OCCUPIED SRINAGAR: Indian authorities imposed a security clampdown in Illegally Indian Occupied Jammu and Kashmir (IIOJK) late Wednesday after the death of icon Syed Ali Geelani at the age of 92, residents said.
Troops put up barbed wire and barricades on roads leading to Geelani’s house in the main city of occupied Srinagar after the family announced the death. Hundreds of security forces were immediately deployed and media reports said a curfew would be imposed and internet services cut.
Announcements were made from loudspeakers of the main mosque near Geelani’s residence asking people to march towards the house. But scores of armoured vehicles and trucks patrolled main roads in the area. Police appealed for people not to go out on the street.
Geelani, an uncompromising campaigner against Indian rule in the Muslim-majority Himalayan region, had been under house arrest for the past 11 years. He had been ill for several months.

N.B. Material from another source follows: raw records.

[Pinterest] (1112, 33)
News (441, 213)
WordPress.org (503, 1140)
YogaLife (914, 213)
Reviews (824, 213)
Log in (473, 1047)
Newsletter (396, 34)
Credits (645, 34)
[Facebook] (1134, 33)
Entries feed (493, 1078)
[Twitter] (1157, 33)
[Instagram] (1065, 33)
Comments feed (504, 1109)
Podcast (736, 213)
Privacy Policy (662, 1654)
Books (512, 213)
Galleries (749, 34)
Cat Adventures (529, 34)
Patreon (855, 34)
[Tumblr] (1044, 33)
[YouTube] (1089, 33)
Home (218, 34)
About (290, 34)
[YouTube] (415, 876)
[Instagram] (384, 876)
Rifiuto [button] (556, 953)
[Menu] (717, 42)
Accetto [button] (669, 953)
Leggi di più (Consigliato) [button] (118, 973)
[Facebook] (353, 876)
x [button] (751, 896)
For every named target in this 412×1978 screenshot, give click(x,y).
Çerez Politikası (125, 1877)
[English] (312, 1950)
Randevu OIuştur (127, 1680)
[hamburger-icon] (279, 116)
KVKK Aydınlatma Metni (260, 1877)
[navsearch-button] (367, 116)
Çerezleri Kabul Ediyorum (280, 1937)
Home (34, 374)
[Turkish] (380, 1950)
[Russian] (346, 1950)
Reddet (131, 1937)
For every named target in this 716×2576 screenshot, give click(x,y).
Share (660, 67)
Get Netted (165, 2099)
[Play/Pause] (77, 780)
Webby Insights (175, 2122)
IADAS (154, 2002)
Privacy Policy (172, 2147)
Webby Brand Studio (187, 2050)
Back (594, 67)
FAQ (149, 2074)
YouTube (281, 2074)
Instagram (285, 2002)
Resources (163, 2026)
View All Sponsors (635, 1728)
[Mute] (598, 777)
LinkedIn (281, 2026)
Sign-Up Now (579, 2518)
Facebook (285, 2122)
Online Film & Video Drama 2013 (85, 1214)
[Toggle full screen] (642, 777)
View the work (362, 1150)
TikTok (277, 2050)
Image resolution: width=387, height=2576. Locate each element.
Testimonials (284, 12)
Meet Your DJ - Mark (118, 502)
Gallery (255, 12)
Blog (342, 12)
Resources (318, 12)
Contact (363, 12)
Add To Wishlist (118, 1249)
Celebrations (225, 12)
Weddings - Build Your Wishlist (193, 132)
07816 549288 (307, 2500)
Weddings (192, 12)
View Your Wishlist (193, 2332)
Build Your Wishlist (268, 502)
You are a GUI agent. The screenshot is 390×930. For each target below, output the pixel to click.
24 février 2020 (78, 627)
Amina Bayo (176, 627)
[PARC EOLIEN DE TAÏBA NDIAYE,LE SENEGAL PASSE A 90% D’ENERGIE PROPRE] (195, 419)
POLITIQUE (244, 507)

Geelani had been a thorn in India’s side since the early 1960s when he began campaigning for the territory’s merger with Pakistan. He also pursued his separatist calls as a member of the Kashmir assembly.
The veteran politician was jailed for nearly 10 years after 1962 and often restricted to his home after that.
Since his youth Geelani had been a member of Jamaat-i-Islami, the largest political-religious organisation in IIOJK that was banned by the Hindu nationalist government in 2019.
Geelani was a staunch critic of the sporadic but failed attempts at dialogue between India and Pakistan.